(Toronto) The long wait for the banking sector’s grievance process to be shortened is almost over as a series of regulatory updates are set to take effect later this month.
Posted at 10:52 am
The reforms are included in a new financial consumer protection framework aimed at closing loopholes in the system, but despite almost a decade of preparation, critics say the changes represent minor changes rather than a fundamental solution to the problems.
“It’s not a drastic change, it’s not enough to really protect consumers,” argues John Lawford, executive director of the Public Interest Advocacy Centre.
Banks have already started sending out notifications about some of the changes they need to implement when the rules go into effect on June 30, such as credit cards, except in cases of gross negligence.
The new rules also reduce the number of days after a complaint is first filed against a bank to 56 before someone can escalate the issue to one of the external assessors. Previously, the rules provided for a 90-day period after the bank’s second level of resolution, but a lack of transparency from banks about the timeline meant the actual average time before the matter could be taken to a higher court was around 130 days reached.
Since the Treasury Department sent out an initial consultation paper on the changes in late 2013, concerns about high-pressure selling tactics and upselling in the industry have also been growing. The new rules now specifically state that banks must not apply “undue pressure” to sell a product or service and that those products and services must be “suitable for the person” and their financial needs.
A relationship that remains transactional
But while the new framework will force banks to improve their policies, it’s unclear how enforceable or effective the new rules will be.
“It doesn’t really change the fundamental relationship between banks and their customers, which is always transaction-oriented,” said Rene Kimmett, an intern at the Public Interest Advocacy Center.
The rules don’t go as far as creating a fiduciary duty to act in the best interests of the client like some securities laws do, she notes.
The changes also do not include design rules for financial products used in Australia, the United Kingdom and the European Union, which require banks to design products for an appropriate target market and to ask earlier in a product’s development whether this is appropriate.
These rules are particularly useful for protecting consumers who are offered products and services via push notifications without being able to ask questions about the product and its suitability to achieve their goals, said Dr.me Kimmett.

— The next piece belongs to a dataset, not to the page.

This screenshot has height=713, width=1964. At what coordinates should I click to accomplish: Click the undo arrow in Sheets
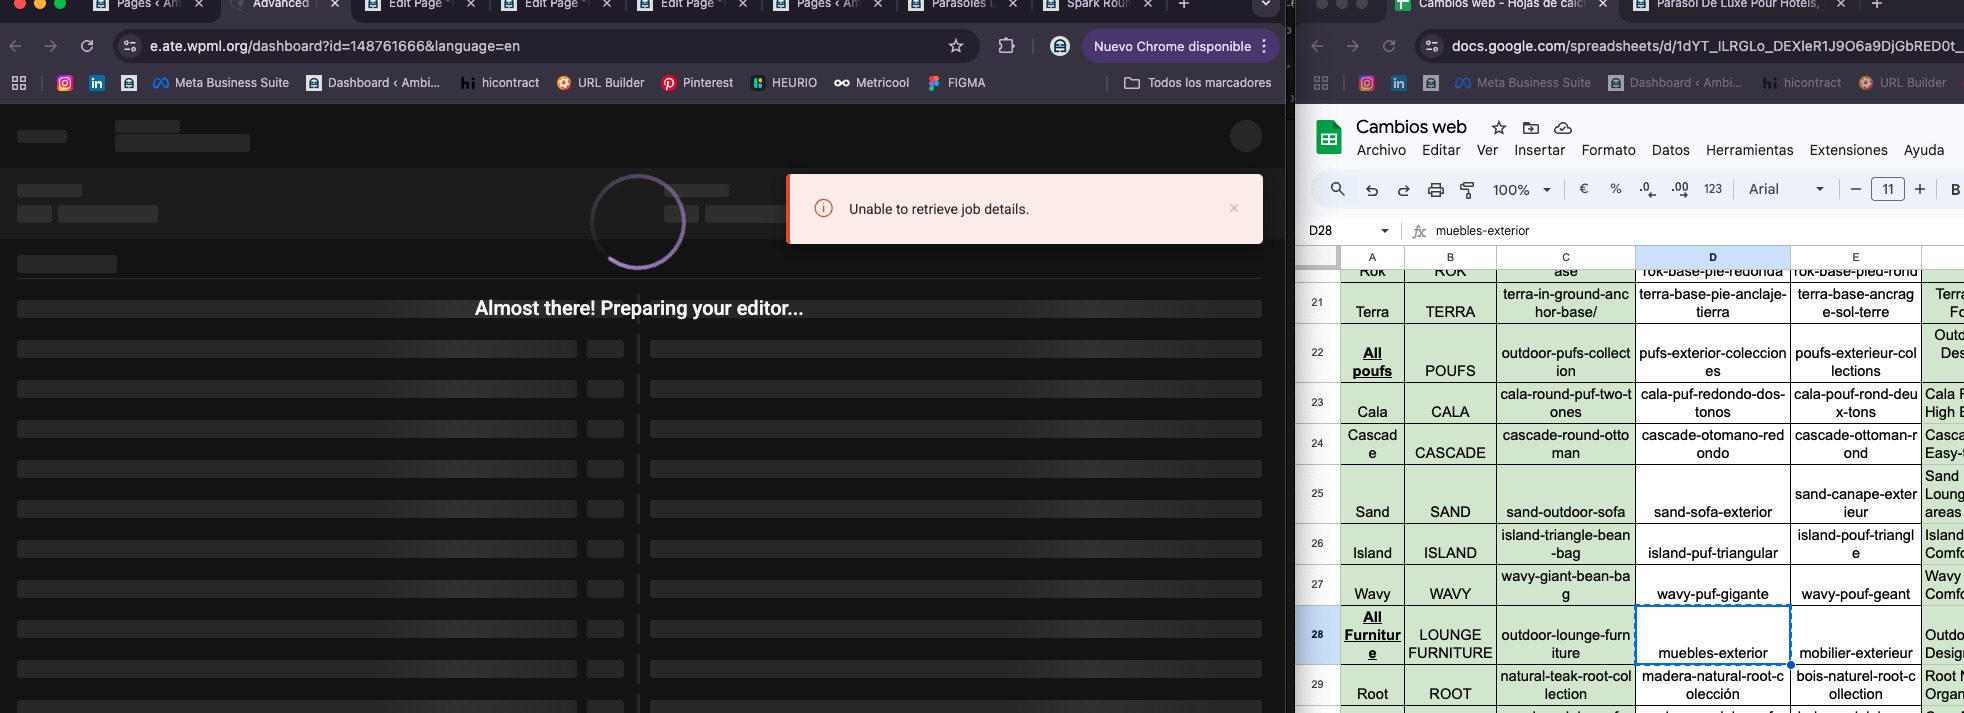coord(1372,190)
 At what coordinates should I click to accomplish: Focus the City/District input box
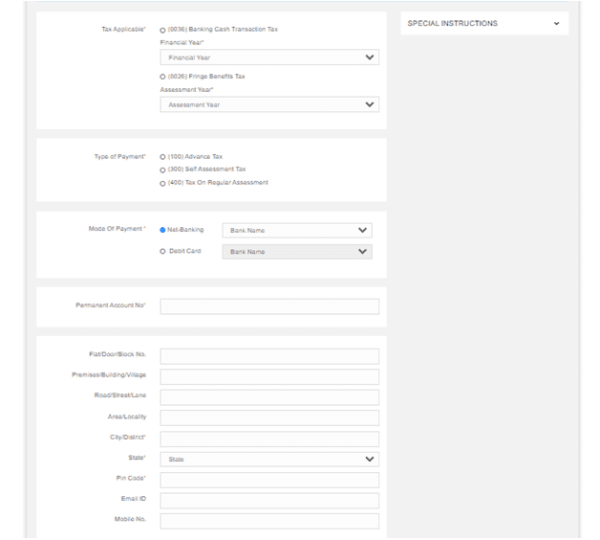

The Financial Consumer Agency of Canada (FCAC), which is tasked with protecting the interests of bank customers, said the new rules should address many of the concerns about the sales tactics it raised in late May in a report produced with collaboration from mystery shoppers . The document found that around 15% to 20% of mystery shoppers found product recommendations inappropriate, for example when offering premium credit cards, that were not accompanied by questions about spending habits or income. In general, mystery shopping outcomes were worse for visible minority and Aboriginal shoppers.
For its part, the banking industry supports the changes brought about by the new framework, Canadian Bankers Association spokesman Mathieu Labrèche said in a statement.
“Banks expend significant time, effort and resources to ensure customers are receiving products and services that are right for them and that they have consented to. Banks undertake to observe consumer protection measures. »
Two competitors for complaint handling
Aside from the setting itself, critics like Mme Kimmett also points out that while complaints handling time has improved, the problem remains that Canada has two external complaints processors to choose from, creating a kind of competition between the two organizations trying to keep the banks as customers while they make decisions against them.
During the election campaign, the federal government promised to set up a uniform external complaints office and again committed itself to this in this year’s federal budget, but has not yet given a timetable for implementation.
The new rules also do nothing to protect consumers from unfair prices, notes Duff Conacher, co-founder of Democracy Watch, a Canadian advocacy group.
“The rules are not very comprehensive to stop abuse and discrimination and do nothing to stop them [prix excessifs]. »
According to Mr. Conacher, along with better enforcement by the FCAC itself, a much more effective action by the federal government would be to honor the Liberals’ campaign promise to expand the FCAC’s powers to review rates charged by banks and impose changes when they are excessive.
“It was promised, and it was a huge promise because it’s the first time a governing party has promised to give a regulator the power to review prices and enforce changes. »
When asked about plans to set up the single complaints body and introduce expanded powers, a Treasury official reiterated the budget commitment without giving further details, saying the government is regularly reviewing the financial sector framework and financial customer protections.